INPUT DATA
[Start of section]

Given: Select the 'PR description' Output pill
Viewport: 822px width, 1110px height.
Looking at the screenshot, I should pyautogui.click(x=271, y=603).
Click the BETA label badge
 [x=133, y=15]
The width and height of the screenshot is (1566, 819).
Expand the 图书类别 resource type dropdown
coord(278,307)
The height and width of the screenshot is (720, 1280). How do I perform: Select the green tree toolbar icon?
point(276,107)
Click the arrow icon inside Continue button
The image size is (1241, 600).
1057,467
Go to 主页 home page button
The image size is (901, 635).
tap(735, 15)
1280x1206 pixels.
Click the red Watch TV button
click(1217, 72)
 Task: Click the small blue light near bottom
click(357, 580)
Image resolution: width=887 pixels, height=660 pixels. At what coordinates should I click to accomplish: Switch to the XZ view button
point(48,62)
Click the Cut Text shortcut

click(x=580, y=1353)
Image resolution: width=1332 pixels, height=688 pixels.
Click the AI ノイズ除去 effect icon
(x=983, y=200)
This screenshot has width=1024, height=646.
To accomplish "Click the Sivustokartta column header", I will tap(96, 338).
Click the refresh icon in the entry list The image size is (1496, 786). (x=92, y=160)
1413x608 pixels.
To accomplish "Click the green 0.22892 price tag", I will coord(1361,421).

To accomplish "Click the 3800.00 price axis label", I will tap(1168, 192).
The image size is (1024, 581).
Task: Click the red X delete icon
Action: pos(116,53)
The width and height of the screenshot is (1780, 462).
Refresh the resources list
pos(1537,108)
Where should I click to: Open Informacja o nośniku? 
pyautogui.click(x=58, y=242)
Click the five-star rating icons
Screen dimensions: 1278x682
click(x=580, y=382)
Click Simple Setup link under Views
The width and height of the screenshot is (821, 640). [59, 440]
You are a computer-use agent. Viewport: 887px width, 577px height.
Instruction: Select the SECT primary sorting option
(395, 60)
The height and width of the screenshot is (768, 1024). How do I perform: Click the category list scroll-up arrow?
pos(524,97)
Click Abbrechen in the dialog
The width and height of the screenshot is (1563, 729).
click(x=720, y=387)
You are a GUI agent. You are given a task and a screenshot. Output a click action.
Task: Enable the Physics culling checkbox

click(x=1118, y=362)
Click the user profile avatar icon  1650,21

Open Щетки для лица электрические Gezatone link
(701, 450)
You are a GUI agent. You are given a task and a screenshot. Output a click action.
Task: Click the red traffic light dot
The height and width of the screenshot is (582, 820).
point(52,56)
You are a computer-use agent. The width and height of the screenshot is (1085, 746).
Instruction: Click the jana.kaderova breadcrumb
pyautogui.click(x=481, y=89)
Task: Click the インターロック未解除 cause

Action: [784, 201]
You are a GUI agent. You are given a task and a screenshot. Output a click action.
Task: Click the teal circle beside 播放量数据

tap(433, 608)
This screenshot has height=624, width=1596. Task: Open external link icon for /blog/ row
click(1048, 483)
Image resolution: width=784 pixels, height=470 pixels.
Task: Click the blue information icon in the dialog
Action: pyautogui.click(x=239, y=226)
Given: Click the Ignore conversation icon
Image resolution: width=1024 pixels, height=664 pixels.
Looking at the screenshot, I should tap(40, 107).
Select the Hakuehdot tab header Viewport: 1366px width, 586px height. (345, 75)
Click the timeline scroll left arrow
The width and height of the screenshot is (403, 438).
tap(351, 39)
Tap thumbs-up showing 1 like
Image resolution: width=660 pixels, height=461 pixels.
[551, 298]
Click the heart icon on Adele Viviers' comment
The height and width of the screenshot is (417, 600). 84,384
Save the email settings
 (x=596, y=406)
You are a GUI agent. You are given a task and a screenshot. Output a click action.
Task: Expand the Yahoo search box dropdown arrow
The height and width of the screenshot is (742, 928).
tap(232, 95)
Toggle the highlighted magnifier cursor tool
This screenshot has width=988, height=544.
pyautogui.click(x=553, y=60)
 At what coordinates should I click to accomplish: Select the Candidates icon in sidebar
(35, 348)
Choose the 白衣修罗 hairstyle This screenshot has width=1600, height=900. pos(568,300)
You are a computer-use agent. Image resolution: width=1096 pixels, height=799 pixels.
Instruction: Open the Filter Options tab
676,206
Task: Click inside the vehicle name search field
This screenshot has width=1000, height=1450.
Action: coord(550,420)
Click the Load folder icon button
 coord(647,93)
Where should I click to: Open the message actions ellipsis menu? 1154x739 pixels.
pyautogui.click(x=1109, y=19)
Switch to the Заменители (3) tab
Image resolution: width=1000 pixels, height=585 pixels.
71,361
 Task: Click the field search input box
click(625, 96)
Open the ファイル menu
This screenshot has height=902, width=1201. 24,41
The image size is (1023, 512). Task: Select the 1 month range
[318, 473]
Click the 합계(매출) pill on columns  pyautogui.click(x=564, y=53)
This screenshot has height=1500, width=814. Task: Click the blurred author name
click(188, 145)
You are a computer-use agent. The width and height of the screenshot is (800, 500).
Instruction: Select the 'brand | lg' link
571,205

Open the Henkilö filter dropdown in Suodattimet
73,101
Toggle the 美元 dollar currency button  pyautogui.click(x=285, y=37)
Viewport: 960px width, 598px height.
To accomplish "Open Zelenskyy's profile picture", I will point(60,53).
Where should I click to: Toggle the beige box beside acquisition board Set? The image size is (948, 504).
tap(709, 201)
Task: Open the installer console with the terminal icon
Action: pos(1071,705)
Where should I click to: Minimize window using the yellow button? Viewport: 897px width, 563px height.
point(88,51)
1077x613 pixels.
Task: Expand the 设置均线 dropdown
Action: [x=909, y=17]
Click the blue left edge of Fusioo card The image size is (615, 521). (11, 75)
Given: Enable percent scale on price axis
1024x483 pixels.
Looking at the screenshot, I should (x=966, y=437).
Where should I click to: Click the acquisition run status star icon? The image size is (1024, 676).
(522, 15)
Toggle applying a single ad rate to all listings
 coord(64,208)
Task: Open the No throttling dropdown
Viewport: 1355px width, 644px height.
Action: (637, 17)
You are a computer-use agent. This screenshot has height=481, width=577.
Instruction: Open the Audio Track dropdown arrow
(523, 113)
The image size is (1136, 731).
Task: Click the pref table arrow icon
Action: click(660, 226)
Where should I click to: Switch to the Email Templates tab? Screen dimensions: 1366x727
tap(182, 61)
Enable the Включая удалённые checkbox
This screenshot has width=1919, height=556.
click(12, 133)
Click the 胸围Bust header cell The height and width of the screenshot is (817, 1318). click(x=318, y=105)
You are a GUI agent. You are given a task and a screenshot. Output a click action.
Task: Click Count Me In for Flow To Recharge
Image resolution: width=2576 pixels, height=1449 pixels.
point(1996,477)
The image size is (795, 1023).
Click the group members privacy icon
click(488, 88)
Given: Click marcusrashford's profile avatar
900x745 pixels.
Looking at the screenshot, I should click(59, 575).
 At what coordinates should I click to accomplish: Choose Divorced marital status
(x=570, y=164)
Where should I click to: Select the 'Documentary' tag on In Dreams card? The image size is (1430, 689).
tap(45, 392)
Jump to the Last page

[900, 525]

[End of section]

TASK STATEMENT
If a line of the data contains the word "pill", it should be counted; state the total and nothing more.

RESULT
2